A very low price might sound great in view of ever-increasing medical costs, but the goal of an auction is to find not the lowest possible price, but rather the lowest sustainable price---the one that keeps providers in business and procures sufficient quantities of the items.

By these measures, the auctions conducted by Plott's team failed miserably. Only one in twenty succeeded in procuring the desired number of units, and one in five procured no units at all, as bidders low-balled and then walked away. And many low-cost bidders were shut out by higher-cost bidders who submitted low-ball bids.

"The results say fairly clearly that this auction architecture results in very poor performance in almost any dimension you could imagine," Plott says.

For comparison, Plott's team also tested a "clearing-price" auction, a well-studied design similar to that of the highly successful FCC spectrum auctions. In a clearing-price auction, in which bids are binding, the price is set at the bid of the lowest bidder who loses the auction. Bidding one's true cost is the "dominant" strategy---the best strategy no matter what the other bidders do.

The researchers found that for the most part, the volunteer bidders did figure out and implement this optimal strategy. Every one of the trial auctions succeeded in securing enough supply to meet the buyer's demand (automatically, as the bids were binding), and the low-cost bidders were usually the winners. In most cases, the final auction price was just slightly above the market clearing price---the price at which supply equals demand.

The simple expedient of making bids binding in the CMS auction would solve the problem of supply not meeting demand, and would also pretty much eliminate low-ball bidding---as, indeed, Plott's team found in experiments---as such bidders would run the risk of being held to their absurdly low bids. Yet even as this "fix" closed certain cans of worms, it would open others: In this case bidders would have to wrestle with the risks inherent in bidding at all in an auction in which they could ultimately be forced to accept a price lower than their bids.

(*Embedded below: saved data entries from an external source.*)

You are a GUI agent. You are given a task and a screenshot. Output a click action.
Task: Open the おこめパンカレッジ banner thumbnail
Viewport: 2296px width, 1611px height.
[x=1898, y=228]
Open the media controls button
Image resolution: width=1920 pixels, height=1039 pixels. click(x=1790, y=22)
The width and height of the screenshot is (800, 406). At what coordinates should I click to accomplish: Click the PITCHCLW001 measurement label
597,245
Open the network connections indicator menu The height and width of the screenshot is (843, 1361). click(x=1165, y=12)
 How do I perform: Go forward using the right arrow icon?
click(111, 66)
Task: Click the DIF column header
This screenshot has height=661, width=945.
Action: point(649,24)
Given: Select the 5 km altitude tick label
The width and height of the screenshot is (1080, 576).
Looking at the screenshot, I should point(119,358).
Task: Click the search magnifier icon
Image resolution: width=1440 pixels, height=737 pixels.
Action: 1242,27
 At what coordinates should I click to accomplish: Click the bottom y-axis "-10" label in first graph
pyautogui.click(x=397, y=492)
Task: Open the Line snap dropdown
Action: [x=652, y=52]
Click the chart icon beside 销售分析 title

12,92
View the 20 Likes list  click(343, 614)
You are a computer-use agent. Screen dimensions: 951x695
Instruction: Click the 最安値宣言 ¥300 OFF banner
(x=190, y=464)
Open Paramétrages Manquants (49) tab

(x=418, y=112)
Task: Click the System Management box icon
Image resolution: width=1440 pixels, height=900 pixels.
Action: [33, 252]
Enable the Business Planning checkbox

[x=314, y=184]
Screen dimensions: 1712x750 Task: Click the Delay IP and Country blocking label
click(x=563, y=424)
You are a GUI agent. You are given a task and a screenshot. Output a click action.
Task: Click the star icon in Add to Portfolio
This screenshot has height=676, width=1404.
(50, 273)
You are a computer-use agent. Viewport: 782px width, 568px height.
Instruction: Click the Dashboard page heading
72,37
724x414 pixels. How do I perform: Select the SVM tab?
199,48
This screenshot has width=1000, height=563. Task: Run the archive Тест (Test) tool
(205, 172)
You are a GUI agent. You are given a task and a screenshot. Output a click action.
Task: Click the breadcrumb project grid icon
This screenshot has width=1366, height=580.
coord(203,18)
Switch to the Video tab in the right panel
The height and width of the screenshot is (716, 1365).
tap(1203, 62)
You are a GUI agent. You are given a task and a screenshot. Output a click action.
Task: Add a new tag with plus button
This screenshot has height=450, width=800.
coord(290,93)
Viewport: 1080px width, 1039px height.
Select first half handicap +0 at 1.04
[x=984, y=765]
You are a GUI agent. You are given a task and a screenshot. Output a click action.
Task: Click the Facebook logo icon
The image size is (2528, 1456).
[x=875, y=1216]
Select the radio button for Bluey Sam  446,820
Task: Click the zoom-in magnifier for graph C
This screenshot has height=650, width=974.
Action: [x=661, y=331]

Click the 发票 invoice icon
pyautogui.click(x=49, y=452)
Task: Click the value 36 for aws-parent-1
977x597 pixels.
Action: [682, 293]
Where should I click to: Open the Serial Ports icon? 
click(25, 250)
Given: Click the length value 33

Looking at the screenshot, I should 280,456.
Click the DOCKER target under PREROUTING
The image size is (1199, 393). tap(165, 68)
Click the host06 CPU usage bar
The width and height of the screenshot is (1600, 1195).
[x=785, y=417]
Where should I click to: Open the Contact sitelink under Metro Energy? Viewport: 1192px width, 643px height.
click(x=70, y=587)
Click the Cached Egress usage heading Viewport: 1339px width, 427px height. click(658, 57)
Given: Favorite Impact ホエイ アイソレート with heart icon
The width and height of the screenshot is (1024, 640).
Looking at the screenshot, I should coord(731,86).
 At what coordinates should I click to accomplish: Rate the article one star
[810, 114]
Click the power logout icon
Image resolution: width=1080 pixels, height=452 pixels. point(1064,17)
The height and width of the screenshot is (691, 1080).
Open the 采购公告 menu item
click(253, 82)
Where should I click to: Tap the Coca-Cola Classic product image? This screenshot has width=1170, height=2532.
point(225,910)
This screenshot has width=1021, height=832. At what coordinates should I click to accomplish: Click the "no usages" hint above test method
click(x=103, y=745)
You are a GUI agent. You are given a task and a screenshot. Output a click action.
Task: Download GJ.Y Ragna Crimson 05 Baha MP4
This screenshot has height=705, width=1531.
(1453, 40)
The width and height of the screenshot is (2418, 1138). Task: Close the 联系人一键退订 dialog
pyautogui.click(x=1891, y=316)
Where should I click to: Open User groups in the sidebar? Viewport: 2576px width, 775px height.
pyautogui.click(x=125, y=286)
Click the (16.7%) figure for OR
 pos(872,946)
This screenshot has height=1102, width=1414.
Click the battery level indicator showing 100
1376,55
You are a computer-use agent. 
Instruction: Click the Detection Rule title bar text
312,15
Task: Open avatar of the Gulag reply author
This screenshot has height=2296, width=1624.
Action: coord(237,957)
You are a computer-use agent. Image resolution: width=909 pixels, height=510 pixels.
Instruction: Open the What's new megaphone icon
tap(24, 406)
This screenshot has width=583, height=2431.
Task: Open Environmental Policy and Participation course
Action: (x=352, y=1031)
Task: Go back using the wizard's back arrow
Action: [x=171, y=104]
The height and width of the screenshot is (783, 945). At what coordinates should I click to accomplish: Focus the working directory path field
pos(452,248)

In the case of binding median-price auctions, Cramton, Ellermeyer, and Katzman found that no equilibrium function exists. (More precisely, there is an infinite family of functions that satisfy the mathematical requirements to be equilibria, but the functions are non-monotonic, which makes no sense from an economics point of view.)

"In this setting, it's incredibly hard to decide how to bid," Katzman says.

Out of Business
So how have the actual CMS auctions performed? The pilot auctions in 1999 (which used the adjusted average method instead of the median bid to set the price) were marked by such wide price swings that CMS set upper and lower limits on allowable bids. "To put an upper limit on bids is not unusual, but to have to put a lower limit on bids when they want a low price should have been an indication to them that something is drastically wrong," Katzman says.

As might be expected, the 2009 auctions resulted in prices substantially lower than those in the earlier CMS fee schedules, and CMS touted the auctions as a notable success. It's hard for outsiders to assess how the auctions performed, however, because two years later, CMS has not revealed the bids. "There's a complete lack of transparency," says Cramton, who is using the Freedom of Information Act to try to elicit information about the auctions.

What he has learned so far suggests that the market structure was "turned upside-down" by the auctions. "The existing providers were largely thrown out and replaced by people who haven't provided before," he says.

If CMS continues to expand its auctions, Cramton predicts that the companies that will survive are the ones willing to accept the low prices and compromise on quality. "I think there's going to be a real race to the bottom."

Cramton is working with members of Congress toward a requirement that CMS make its auctions similar to the spectrum auctions. Meanwhile, he says, there's a moral to the story: "No one would build a bridge without consulting a bridge expert. If you want to design an auction, you have to consult an auction expert. Any expert could have told CMS there were problems with what they were trying to do."

Erica Klarreich writes from Berkeley, California.